***** CORPS HISTORY – 1959 *****
January I, – Governor Rockefeller’s Inaugural Ball, Albany, N.Y.
The inauguration of Governor Rockefeller saw the corps on stage at the Washington Avenue Armory playing tunes for the state’s top dignitaries. Other music was also supplied by the Yankee Doodle Band of Fort Crailo, Cappellano’ s Italian Union Band, and Myer Davis’ Dance Band.
To practice for this event, we went to the Washington Avenue Armory the previous weekend, where we talked with planners of the affair in an effort to decide what the corps would be doing that following Wednesday night (New Year’s Eve), The Armory was quite busy that Friday night, as many workmen were running around trying to get equipment, and decorations set up in time for the presentation. We finally got to see Leon Mitchell, the director of the music of the ball. After quite a bit of discussion, it was decided that we would march on stage to the music of Myer Davis, (playing Yankee Doodle). Then after playing a few numbers on stage, we would march off the stage, across the floor and out the front door of the armory. On New Year’s Eve, we went to the Armory early and practiced for a final time before going on that night. After eating at the Weinstock’s house, we traveled to the Armory and did our bit for which we received $100. Mrs. Weinstock, who managed to get a ticket to the ball was present with her husband and they seemed to be enjoying the entertainment that was offered on this televised program. When it was all over, Bob Mulligan was quoted as saying, “Now I just have to grow old so I can tell my grandchildren.”
May 16, – Tulip Festival, Washington Park, Albany, N.Y.
This year playing members included: Theresa McLean, Bob Barned, Ray Hauley, Bob Mulligan, and Dave Weinstock on the fife. Drummers were: Bob McLean, Bill Webb, and Jack Noll. After marching across the park lawn to the small decorated platform , where we played tunes appropriate for the day, we watched the coronation of Carol Surl as Tulip Queen. Bob Webb majored and Robin twirled. We appeared on the 11 O’clock news that night via Channel 10.
May 30, – Memorial Day Parade, Delmar, N.Y.
As usual we met at the Elsmere Fire Hall at 9:30 a.m. and by 10 o’clock we were marching down Kenwood Ave. to the four corners and then down Delaware to Servicemen’s Park. There we put on our annual concert for the town. After eating at the fire hall, we headed for Rensselaer for an afternoon parade there. Upon arriving in Rensselaer, we parked cars, and marched to the spot where we were to form for the parade. ~Throughout most of it we spent marching across bridges and going up hills. As usual we stopped at a building following the parade, where we were able to get something to eat and drink and also relax. Some of us were more interested in playing tunes while firemen joined in by singing. Members were the same as those at the Tulip Festival.

## [Stored data]
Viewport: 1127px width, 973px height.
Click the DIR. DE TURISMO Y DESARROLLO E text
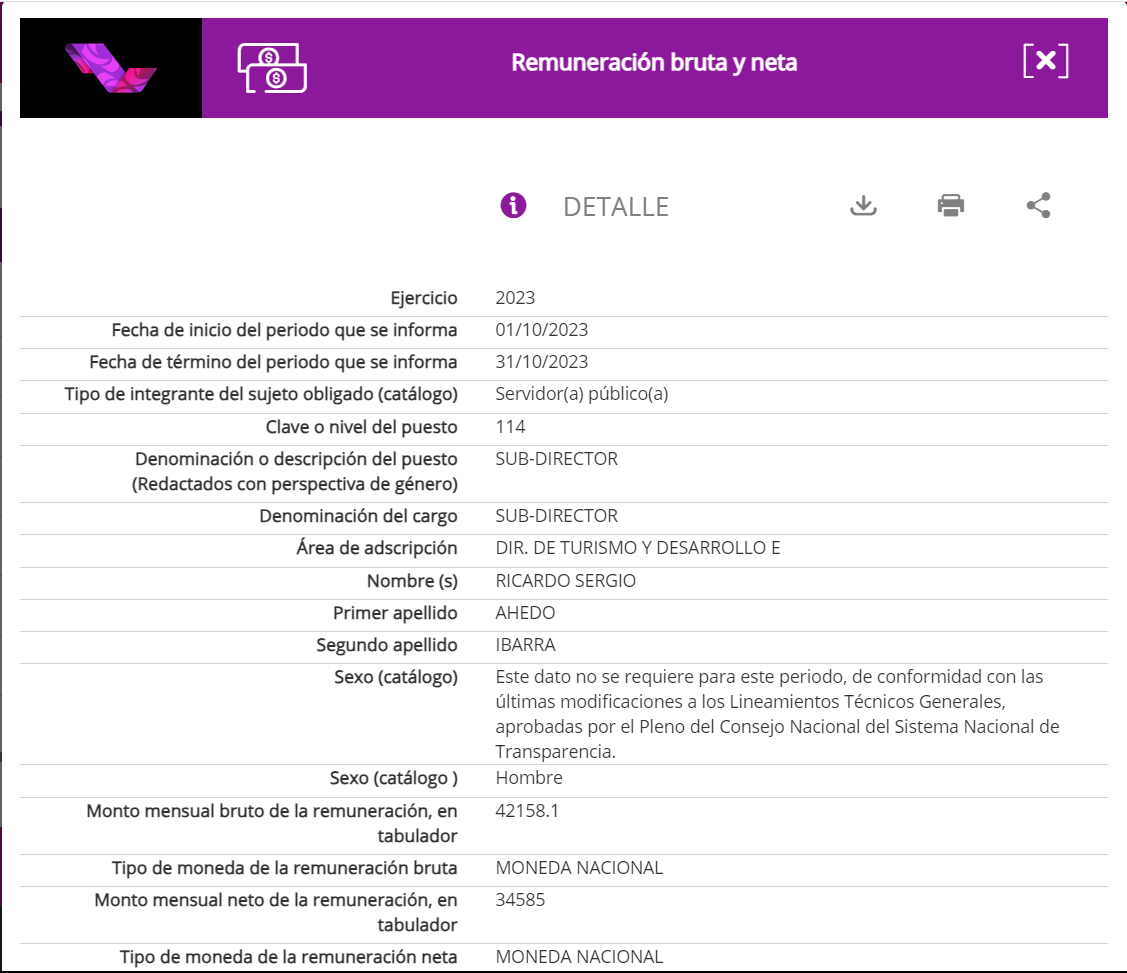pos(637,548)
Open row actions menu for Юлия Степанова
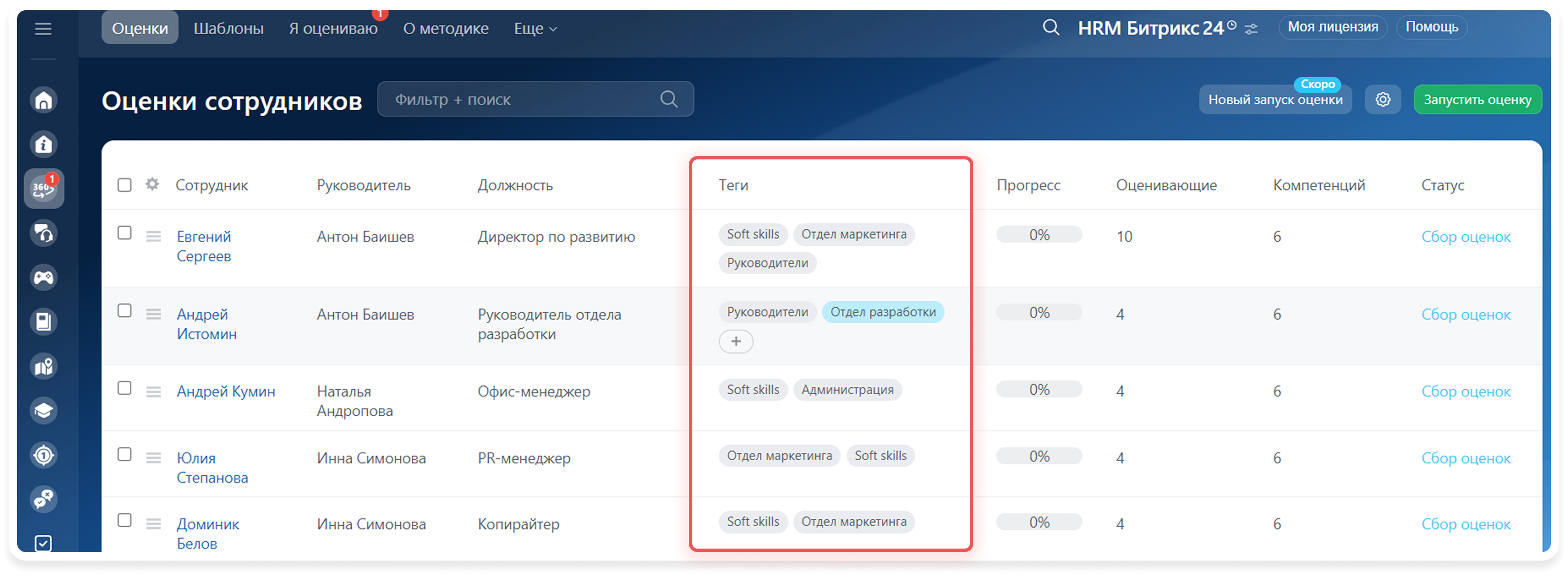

* * *

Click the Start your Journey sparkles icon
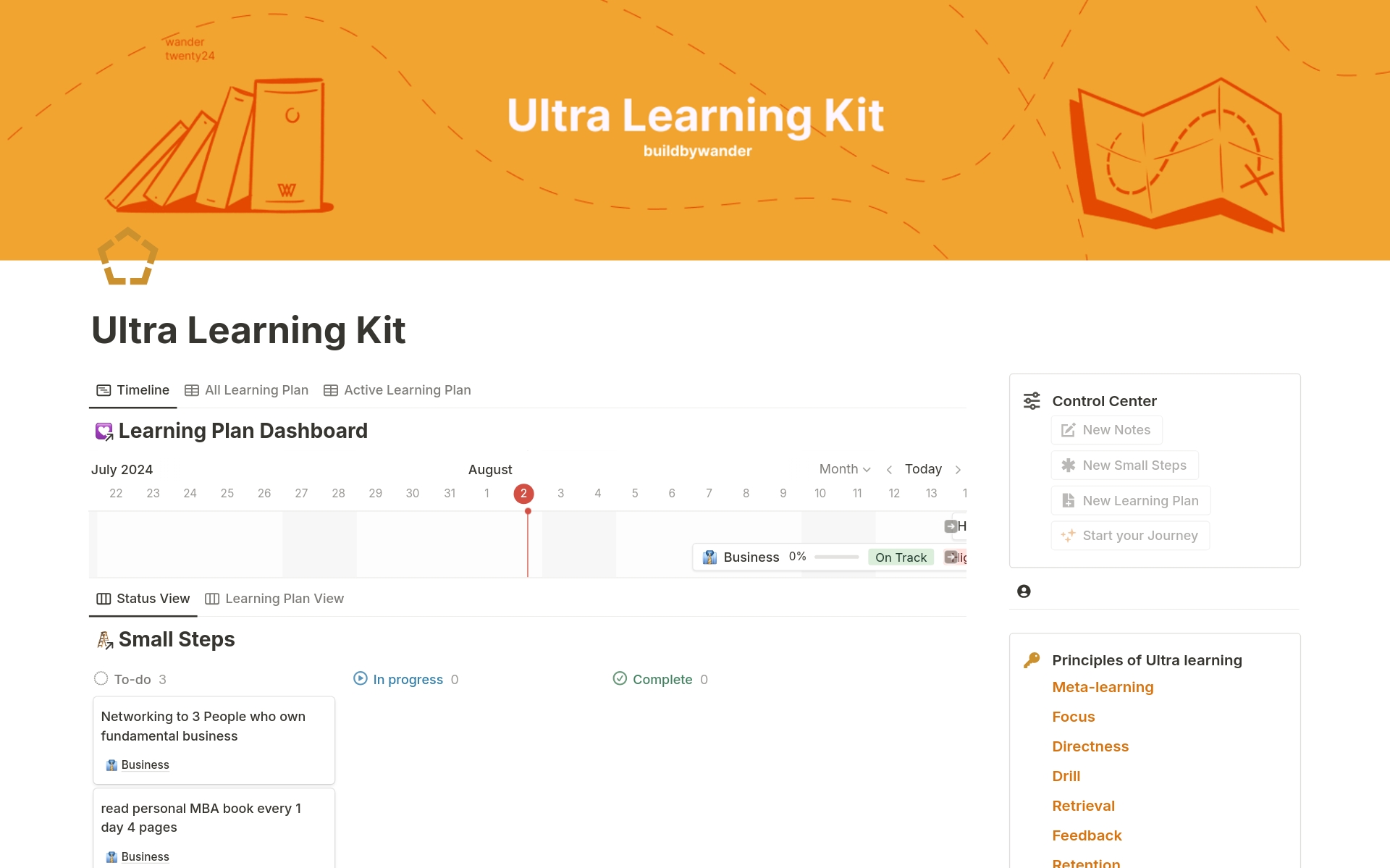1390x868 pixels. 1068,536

## [Stated exercise A]
From the 1959 corps history, extract the passage from "This year playing" to "Parade, Delmar, N.Y.".
## [Stated exercise B]
According to the 1959 corps history, why did the corps go to the Washington Avenue Armory the weekend before the inaugural ball? Answer in one to three sentences.

## [Complete output A]
This year playing members included: Theresa McLean, Bob Barned, Ray Hauley, Bob Mulligan, and Dave Weinstock on the fife. Drummers were: Bob McLean, Bill Webb, and Jack Noll. After marching across the park lawn to the small decorated platform , where we played tunes appropriate for the day, we watched the coronation of Carol Surl as Tulip Queen. Bob Webb majored and Robin twirled. We appeared on the 11 O’clock news that night via Channel 10.
May 30, – Memorial Day Parade, Delmar, N.Y.

## [Complete output B]
The corps went to practice for the event and to talk with the planners of the affair. They wanted to decide what the corps would be doing on the night of the ball.